La Policía carga contra los últimos manifestantes para desalojar Neptuno
Los Agentes de la Unidad de Intervención Policial (UIP) han comenzado a desalojar pasadas las 23.30 horas de la noche al reducido grupo de manifestantes que aún permanecía congregado en la zona de Neptuno (en la plaza Cánovas del Castillo), en la que ha sido la tercera jornada de la convocatoria 'Rodea el Congreso'. A las 00.15, la zona estaba completamente despejada. El balance hasta el momento: dos detenidos y 12 heridos.
Pasadas las 23.00 horas los antidisturbios tomaron posiciones e iniciaron el desalojo cargando con sus porras contra los que aún quedaban en la plaza, algunos de los cuales han respondido con el lanzamiento de botellas y objetos a los policías.
Muchos se fueron, por lo que la policía trató de echar a los que aún quedaban y optó por rodearlos. Un grupo intentó permanecer junto al vallado de seguridad instalado a la entrada de la carrera de San Jerónimo mientras otro grupo se desplazó hacia la calle Cervantes, donde tiraron varios contenedores de basura en la vía. Algunos optaron por cruzar varias jardineras para levantar una especie de barricada.
El desalojo ha tenido lugar después de que la Coordinadora 25-S, convocante de las protestas que llaman a rodear el Congreso, diera por finalizada la concentración en Neptuno.
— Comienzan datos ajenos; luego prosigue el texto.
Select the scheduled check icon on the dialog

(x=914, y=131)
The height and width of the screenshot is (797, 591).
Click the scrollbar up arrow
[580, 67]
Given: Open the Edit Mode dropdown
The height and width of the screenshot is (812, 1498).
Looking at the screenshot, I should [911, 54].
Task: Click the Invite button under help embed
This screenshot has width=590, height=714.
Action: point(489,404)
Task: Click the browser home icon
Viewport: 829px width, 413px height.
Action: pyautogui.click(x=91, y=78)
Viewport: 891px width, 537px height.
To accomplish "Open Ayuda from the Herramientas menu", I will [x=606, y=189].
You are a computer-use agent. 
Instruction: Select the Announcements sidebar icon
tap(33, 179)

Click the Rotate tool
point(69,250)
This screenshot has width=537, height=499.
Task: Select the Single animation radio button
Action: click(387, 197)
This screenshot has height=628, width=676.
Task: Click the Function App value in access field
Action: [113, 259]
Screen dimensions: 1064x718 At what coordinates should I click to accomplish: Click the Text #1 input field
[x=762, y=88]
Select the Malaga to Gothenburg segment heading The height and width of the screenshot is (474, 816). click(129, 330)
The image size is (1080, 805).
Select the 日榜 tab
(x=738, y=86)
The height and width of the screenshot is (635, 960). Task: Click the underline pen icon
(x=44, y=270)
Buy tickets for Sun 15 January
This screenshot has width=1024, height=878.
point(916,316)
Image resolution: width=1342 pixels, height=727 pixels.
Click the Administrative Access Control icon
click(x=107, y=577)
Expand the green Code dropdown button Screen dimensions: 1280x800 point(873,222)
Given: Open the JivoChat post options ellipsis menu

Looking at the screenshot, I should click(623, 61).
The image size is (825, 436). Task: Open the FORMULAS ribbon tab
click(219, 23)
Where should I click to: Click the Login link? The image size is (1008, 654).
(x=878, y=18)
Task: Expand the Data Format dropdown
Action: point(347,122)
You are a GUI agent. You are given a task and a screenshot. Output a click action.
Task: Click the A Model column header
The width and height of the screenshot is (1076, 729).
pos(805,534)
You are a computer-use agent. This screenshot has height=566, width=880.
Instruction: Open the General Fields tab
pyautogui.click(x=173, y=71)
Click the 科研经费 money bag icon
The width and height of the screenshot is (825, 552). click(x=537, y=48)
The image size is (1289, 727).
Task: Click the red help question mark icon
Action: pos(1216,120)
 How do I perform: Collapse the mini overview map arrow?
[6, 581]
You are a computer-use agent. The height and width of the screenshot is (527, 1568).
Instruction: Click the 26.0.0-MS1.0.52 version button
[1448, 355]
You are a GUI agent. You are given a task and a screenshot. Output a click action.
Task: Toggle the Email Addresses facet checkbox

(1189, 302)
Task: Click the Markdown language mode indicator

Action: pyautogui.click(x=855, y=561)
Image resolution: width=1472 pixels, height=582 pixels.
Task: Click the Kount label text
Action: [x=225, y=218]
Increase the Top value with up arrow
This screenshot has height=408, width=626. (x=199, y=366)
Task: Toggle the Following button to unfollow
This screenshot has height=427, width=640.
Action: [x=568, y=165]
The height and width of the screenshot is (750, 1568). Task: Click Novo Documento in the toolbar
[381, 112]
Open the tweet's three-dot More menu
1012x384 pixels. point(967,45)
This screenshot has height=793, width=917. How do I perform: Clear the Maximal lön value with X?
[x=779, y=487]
La Coordinadora pidió a los manifestantes que abandonasen la Plaza de Cánovas del Castillo para evitar que se repitieran incidentes como los que tuvieron lugar en las dos anteriores protestas celebradas esta semana
La protesta
Según la delegación del Gobierno de Madrid, fueron 4.500 personas las que se manifestaron en la tarde del sábado en la plaza de Neptuno. La protesta, la tercera de la semana, ha resultado la segunda más numerosa después de la del pasado martes. Una vez más, se ha querido reeditar los objetivos de la concentración "Rodea el Congreso": "La dimisión de este Gobierno" y, después, el inicio de un proceso para elaborar una nueva Constitución.
La concentración ha transcurrido sin incidentes y en un ambiente de absoluta normalidad, con cánticos, gritos y pancartas ya habituales contra los políticos y los recortes. Entre las miles de personas, había algunas caras conocidas, como Juantxo López de Uralde, líder de la formación ecologista Equo.
Como en las convocatorias anteriores, la Policía desplegó un importante número de efectivos y blindó los accesos al Congreso de los Diputados con barricadas de vallas. Asimismo, la policía impedido la instalación de plataformas o grúas para que las cámaras de televisión pudieran grabar imágenes en altura. Se han alegado "motivos de seguridad".
"Gobierno dimisión", "Menos Policía y más Educación" o "No es una crisis, es una estafa" son algunas de las consignas que se escucharon de nuevo en Neptuno, donde también fueron comunes las pancartas pidiendo la dimisión del Gobierno y el inicio de un proceso constituyente.
Cada manifestante tiene sus propios métodos para mostrar su descontento hacia las políticas desarrolladas por el Gobierno de Rajoy y para denunciar el "secuestro" de la democracia. Así, una chica ha decidido quitarse la ropa y protestar desnuda, al lado de un cartel en el que se puede leer 'Love Revolution'.
'Absolutamente ilegal'
La Delegación del Gobierno ha reiterado a lo largo de la jornada que esta protesta, a diferencia de las anteriores, es "absolutamente ilegal".
La Delegación del Gobierno, que cifró en 6.000 personas y 2.500, respectivamente, las dos primeras convocatorias, habla en esta de 4.500. La del pasado martes finalizó con violentos incidentes, 35 detenidos y 64 heridos. El miércoles hubo tres arrestos.
Según los organizadores de la protesta, es necesario seguir denunciado que el Gobierno de Mariano Rajoy "no merece seguir gobernando este país" y por ello, han decidido convocar nuevas concentraciones, para demostrar, asimismo, que "la estrategia de producción de miedo" y de "criminalización" emprendida, a su juicio, por el Ejecutivo, no va dar resultado.
La respuesta del Ejecutivo a sus movilizaciones llegó un día después desde Nueva York. Allí, el presidente del Gobierno, Mariano Rajoy, tuvo palabras de reconocimiento a "la inmensa mayoría" de los españoles que "no se manifiestan" y "no salen en las portadas de los periódicos" y pidió de manera general contención para que "los intereses de vuelo corto" no "estropeen" la "grandeza" de la mayoría.